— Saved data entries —
--- START ---

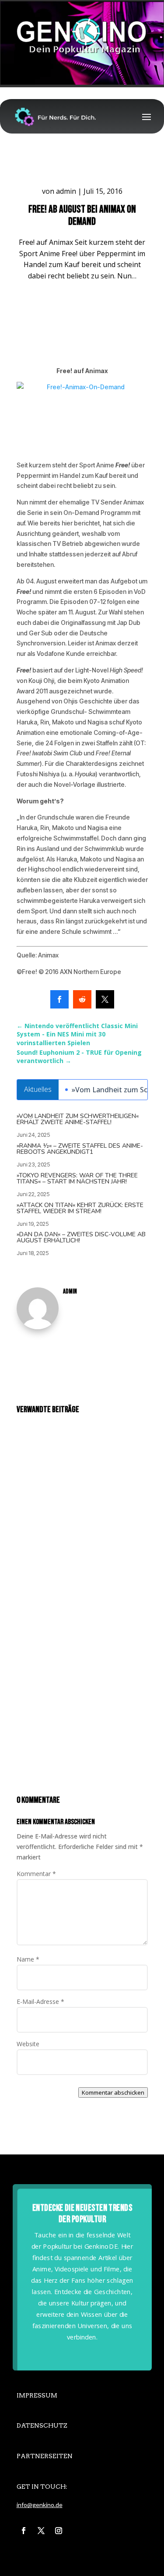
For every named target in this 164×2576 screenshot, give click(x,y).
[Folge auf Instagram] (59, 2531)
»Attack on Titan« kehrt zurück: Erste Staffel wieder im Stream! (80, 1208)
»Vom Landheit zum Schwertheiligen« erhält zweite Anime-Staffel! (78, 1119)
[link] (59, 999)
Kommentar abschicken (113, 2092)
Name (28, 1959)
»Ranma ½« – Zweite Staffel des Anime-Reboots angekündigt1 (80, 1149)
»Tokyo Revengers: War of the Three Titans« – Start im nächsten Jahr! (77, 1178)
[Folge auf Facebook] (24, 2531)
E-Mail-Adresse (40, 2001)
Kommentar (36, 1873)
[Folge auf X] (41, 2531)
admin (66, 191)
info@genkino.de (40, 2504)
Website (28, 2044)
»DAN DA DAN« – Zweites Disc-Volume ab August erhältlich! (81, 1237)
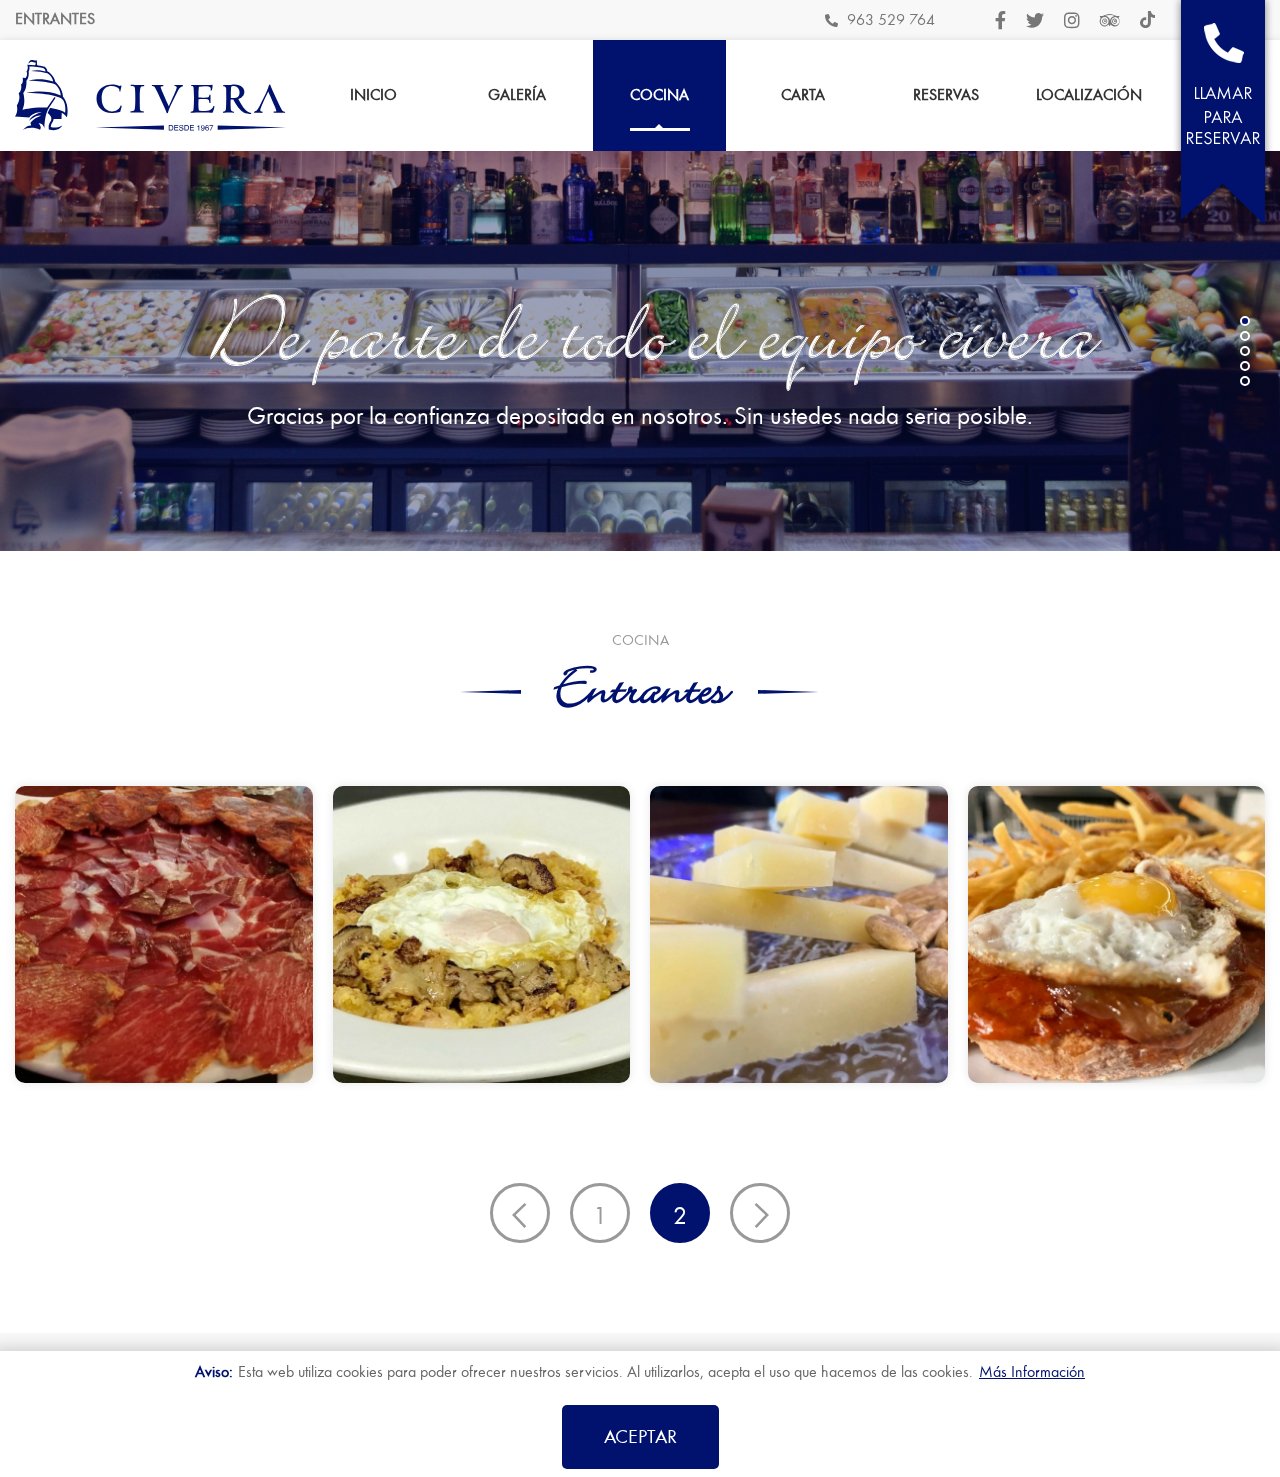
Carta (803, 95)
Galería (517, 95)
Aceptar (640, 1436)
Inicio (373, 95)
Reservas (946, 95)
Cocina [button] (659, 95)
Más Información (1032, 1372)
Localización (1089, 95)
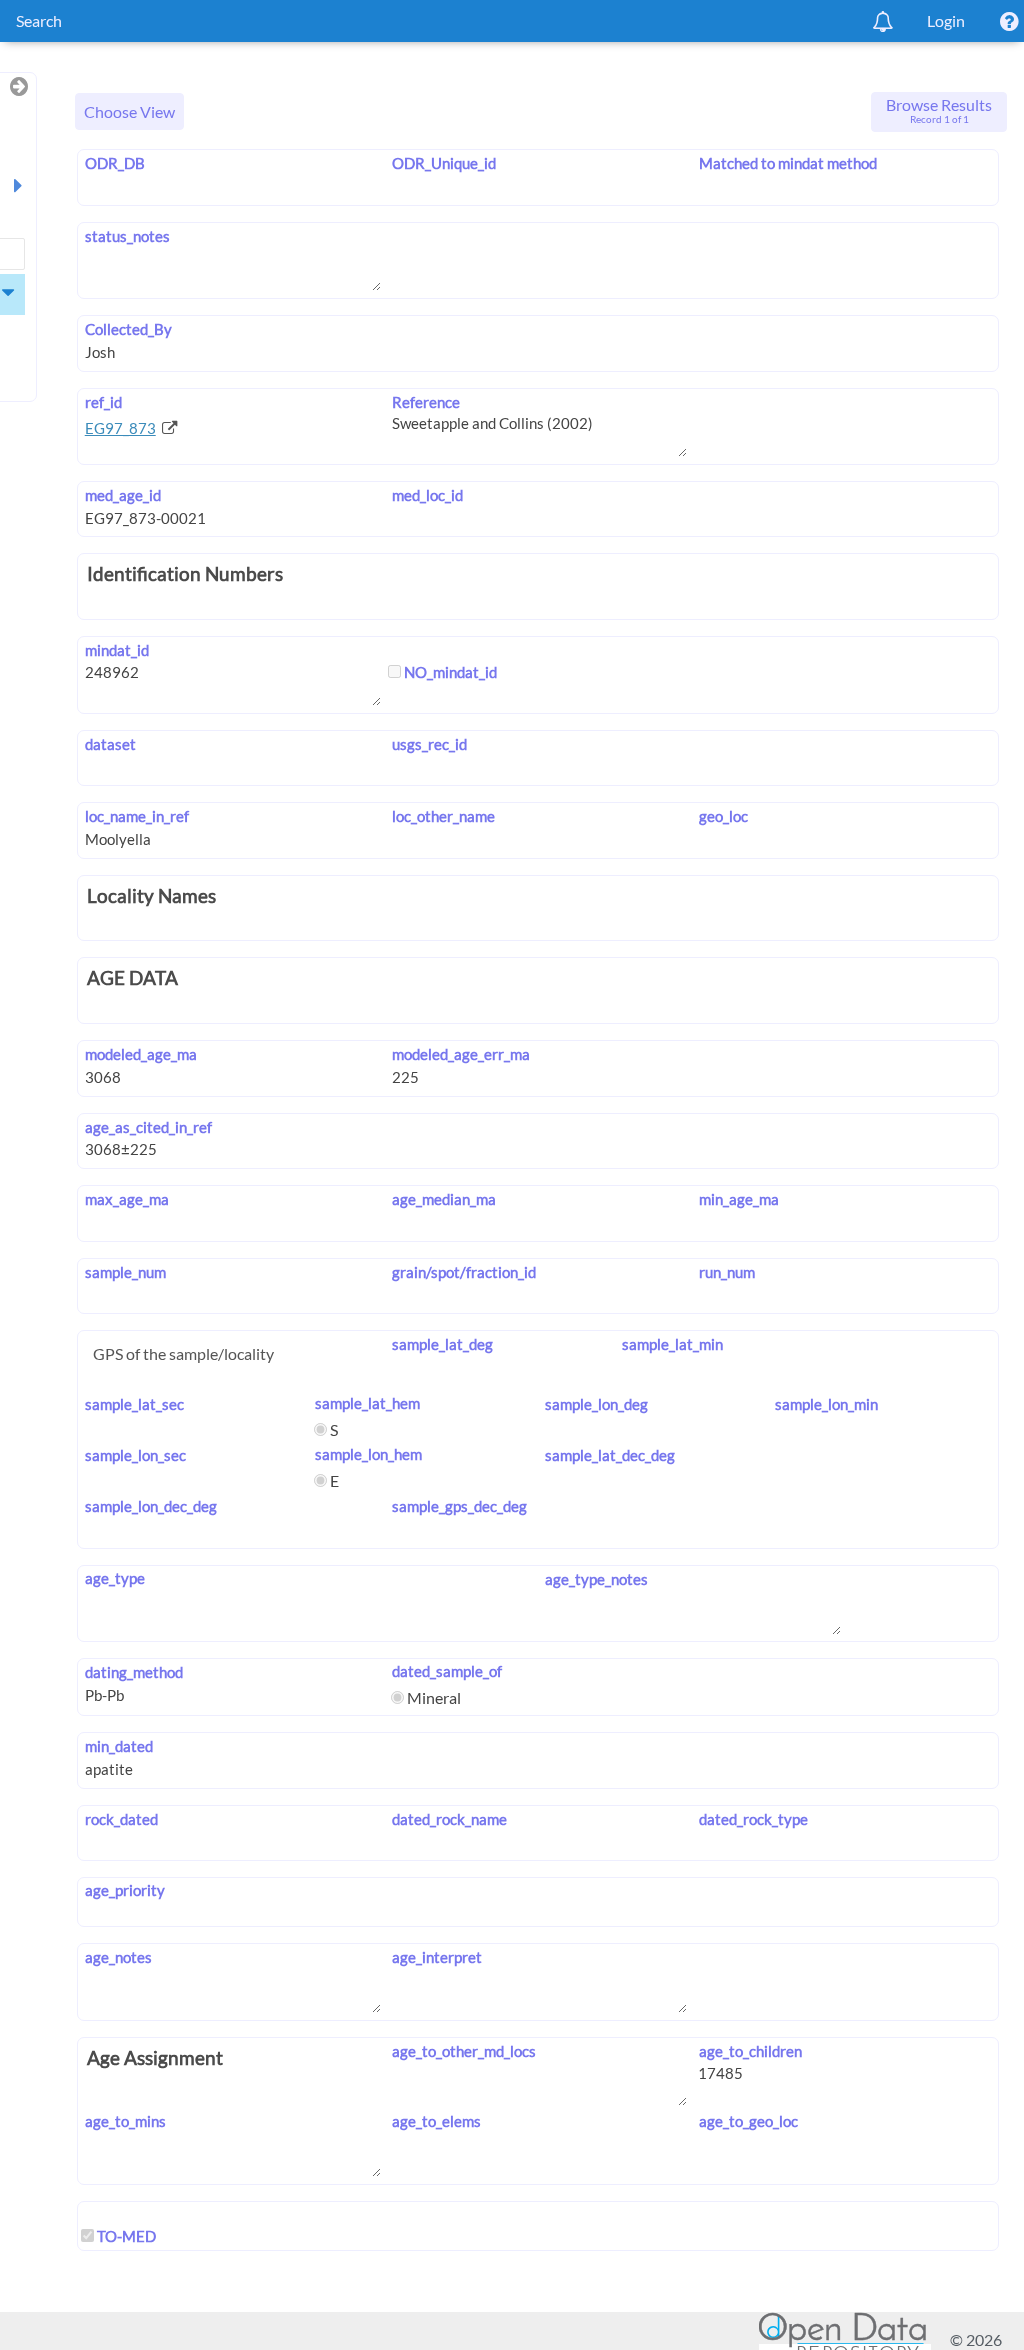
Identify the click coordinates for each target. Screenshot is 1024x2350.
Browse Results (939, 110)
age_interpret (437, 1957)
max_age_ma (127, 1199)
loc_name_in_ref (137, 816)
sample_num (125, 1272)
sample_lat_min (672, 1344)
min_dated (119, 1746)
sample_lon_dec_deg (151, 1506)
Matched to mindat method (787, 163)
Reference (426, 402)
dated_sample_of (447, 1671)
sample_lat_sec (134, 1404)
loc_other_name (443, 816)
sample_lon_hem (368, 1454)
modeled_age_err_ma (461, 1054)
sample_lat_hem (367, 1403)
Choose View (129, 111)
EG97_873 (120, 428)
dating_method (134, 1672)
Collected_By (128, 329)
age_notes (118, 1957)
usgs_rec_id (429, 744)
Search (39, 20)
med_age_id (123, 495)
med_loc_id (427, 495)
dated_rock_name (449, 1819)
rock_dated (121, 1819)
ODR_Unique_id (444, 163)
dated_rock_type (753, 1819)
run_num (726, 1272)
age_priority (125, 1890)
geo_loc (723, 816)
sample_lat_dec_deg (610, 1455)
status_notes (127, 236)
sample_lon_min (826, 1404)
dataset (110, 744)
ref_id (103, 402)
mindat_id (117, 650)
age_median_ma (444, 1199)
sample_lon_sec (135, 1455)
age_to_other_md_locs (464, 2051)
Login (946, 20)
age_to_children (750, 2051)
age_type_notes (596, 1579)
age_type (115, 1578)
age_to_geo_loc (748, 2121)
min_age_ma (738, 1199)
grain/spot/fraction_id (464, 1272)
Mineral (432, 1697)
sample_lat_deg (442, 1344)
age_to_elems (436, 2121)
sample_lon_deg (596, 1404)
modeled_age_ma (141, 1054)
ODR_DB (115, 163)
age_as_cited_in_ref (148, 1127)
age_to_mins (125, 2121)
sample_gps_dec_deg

--- END ---

— How to complete this task —
Could you restate word for word the lines above from the one containing "status_notes (127, 236)" through the one containing "age_to_geo_loc (748, 2121)", both included, and nothing else?

— Response below —
status_notes (127, 236)
sample_lon_min (826, 1404)
dataset (110, 744)
ref_id (103, 402)
mindat_id (117, 650)
age_median_ma (444, 1199)
sample_lon_sec (135, 1455)
age_to_other_md_locs (464, 2051)
Login (946, 20)
age_to_children (750, 2051)
age_type_notes (596, 1579)
age_type (115, 1578)
age_to_geo_loc (748, 2121)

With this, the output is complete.